“What’s Henry doing here?” the whispered question drifted across the darkened room from the paired silhouettes shouting their presence from the window’s moonlit background.
“He’s watching you!” she let the whisper float on the suddenly still air,“for me.”
Both froze at the sound, one watching as Henry lifted his head and looked up at them from the warehouse landing below, white gleaming at them from his moonlit smile so full of the perfect white teeth that looked so out of place in his derelicts demeanor.
“You need to leave now, don’t look back, don’t come back,” her voice sounded flat as they looked in the dark toward the sound of it.
“He’s gone,” the silhouette voiced in surprise as he looked once again out the window. Henry had vanished, but they both knew he wasn’t gone.
They moved towards the door, groping in the darkness. The closest to the door reached toward the light switch.
“No lights!” she said.
They stopped cold for a moment then opened the door and slipped into the hallway.
…
I swept the alley with the rifle’s scope. There was nothing in the night but darkness in the alley, but Henry said she came there to watch him while he knelt in the dark. He said she watched him thinking she was unseen, he wouldn’t say why.

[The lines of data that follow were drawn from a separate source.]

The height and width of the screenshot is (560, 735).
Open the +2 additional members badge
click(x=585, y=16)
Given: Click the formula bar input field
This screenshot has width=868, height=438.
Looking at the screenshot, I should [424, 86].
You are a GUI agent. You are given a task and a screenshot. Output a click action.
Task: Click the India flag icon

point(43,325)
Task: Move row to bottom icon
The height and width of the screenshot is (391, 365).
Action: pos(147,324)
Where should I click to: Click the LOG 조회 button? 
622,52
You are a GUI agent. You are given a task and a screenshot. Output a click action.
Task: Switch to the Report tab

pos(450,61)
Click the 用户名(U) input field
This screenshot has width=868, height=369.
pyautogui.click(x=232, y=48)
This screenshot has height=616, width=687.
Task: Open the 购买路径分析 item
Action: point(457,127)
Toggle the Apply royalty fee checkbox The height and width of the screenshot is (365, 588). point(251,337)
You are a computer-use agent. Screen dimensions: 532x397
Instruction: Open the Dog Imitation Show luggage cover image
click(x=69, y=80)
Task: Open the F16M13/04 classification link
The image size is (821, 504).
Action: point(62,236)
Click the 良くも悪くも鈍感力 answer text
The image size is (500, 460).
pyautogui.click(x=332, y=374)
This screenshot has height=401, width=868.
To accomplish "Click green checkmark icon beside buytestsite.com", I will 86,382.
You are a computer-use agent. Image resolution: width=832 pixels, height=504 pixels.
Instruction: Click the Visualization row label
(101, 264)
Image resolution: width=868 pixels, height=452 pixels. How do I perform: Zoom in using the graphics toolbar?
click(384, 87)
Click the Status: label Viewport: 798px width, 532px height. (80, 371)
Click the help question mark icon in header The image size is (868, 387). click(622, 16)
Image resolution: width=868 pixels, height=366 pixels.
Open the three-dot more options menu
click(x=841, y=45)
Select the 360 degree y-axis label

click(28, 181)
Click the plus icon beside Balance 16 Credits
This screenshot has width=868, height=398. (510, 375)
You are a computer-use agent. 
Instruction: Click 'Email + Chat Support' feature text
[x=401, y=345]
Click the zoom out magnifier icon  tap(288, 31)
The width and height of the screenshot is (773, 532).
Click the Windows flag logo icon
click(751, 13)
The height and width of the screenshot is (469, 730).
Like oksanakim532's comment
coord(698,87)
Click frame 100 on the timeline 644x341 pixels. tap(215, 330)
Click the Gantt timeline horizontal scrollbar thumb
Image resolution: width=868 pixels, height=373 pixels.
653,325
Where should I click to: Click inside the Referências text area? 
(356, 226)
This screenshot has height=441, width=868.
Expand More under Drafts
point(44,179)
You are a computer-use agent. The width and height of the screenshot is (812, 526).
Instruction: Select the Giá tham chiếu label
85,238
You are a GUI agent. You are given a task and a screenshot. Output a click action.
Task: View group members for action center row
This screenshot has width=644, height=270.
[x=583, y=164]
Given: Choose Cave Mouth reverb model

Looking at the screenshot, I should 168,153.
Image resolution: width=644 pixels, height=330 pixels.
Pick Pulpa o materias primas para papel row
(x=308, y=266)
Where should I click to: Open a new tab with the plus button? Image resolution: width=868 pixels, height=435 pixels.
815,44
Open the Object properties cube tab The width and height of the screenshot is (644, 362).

I swept the walls and windows of the building opposite just to break the tedium and saw the startled and reddened face of a baby, eyes wide with the impact of a slapping hand, a hand that slapped far to hard for to little reason, a hand poised at the apex about to descend again, framed from the wrist up in the scopes cross-hairs.
I loosed a whisper from the rifle’s silenced barrel into the night, into the window, into the hand. Between the wrist and knuckles, away to one side away from the thumb, the round tore through bone and flesh and set to spinning out of the scopes field of view two now severed fingers.
No sound came from the open window across the alley except the sobbing of a child. I saw once again a flicker of motion against the alley wall, stealthy and momentary, it was gone in an instant and all else was quiet.
I dropped the rifle from the window as Henry crossed the alley and stopped beneath me. I stepped out onto the fire escape, jumped to the next, then the next, then slid down the drain pipe to the alley floor, Henry was waiting.
“I blew it”, I said, as Henry broke down weapon, putting the pieces one by one in the shoulder case.
“She hit the child often, its why I come here to listen” Henry said, his eyes gleaming in the starlight motioned to window above. “She was standing against the wall in the open, you didn’t see her?”
“No I didn’t, she is very good!” I said.
“No, she is good, but not that good, something else here that I can’t see, helping her, or maybe not really helping her. She won’t be back – it was the child.” he said almost to himself as he looked up at the window again in the night.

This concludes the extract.